→ **TASK TO COMPLETE**
Could you repeat the records below exactly, without the pictures?

Start of MATERIAL TO PROCESS

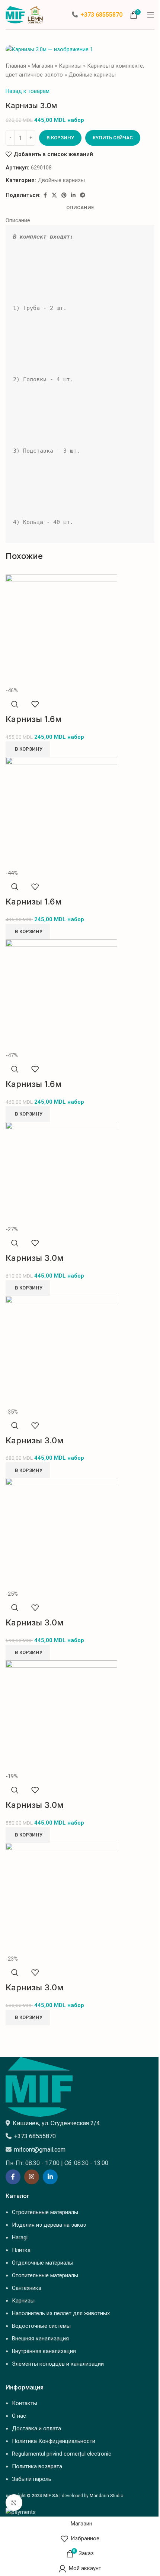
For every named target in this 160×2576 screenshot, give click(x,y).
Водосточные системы (41, 2326)
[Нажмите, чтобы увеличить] (14, 2502)
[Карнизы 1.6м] (61, 630)
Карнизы (70, 65)
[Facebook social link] (45, 195)
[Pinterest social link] (64, 195)
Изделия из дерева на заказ (49, 2224)
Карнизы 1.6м (34, 719)
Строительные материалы (45, 2212)
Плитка (21, 2250)
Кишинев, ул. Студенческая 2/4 (56, 2123)
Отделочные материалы (42, 2262)
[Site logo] (24, 14)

End of MATERIAL TO PROCESS

→ **TASK OUTPUT**
For every named target in this 160×2576 screenshot, give click(x,y).
Водосточные системы (41, 2326)
[Нажмите, чтобы увеличить] (14, 2502)
[Карнизы 1.6м] (61, 630)
Карнизы (70, 65)
[Facebook social link] (45, 195)
[Pinterest social link] (64, 195)
Изделия из дерева на заказ (49, 2224)
Карнизы 1.6м (34, 719)
Строительные материалы (45, 2212)
Плитка (21, 2250)
Кишинев, ул. Студенческая 2/4 (56, 2123)
Отделочные материалы (42, 2262)
[Site logo] (24, 14)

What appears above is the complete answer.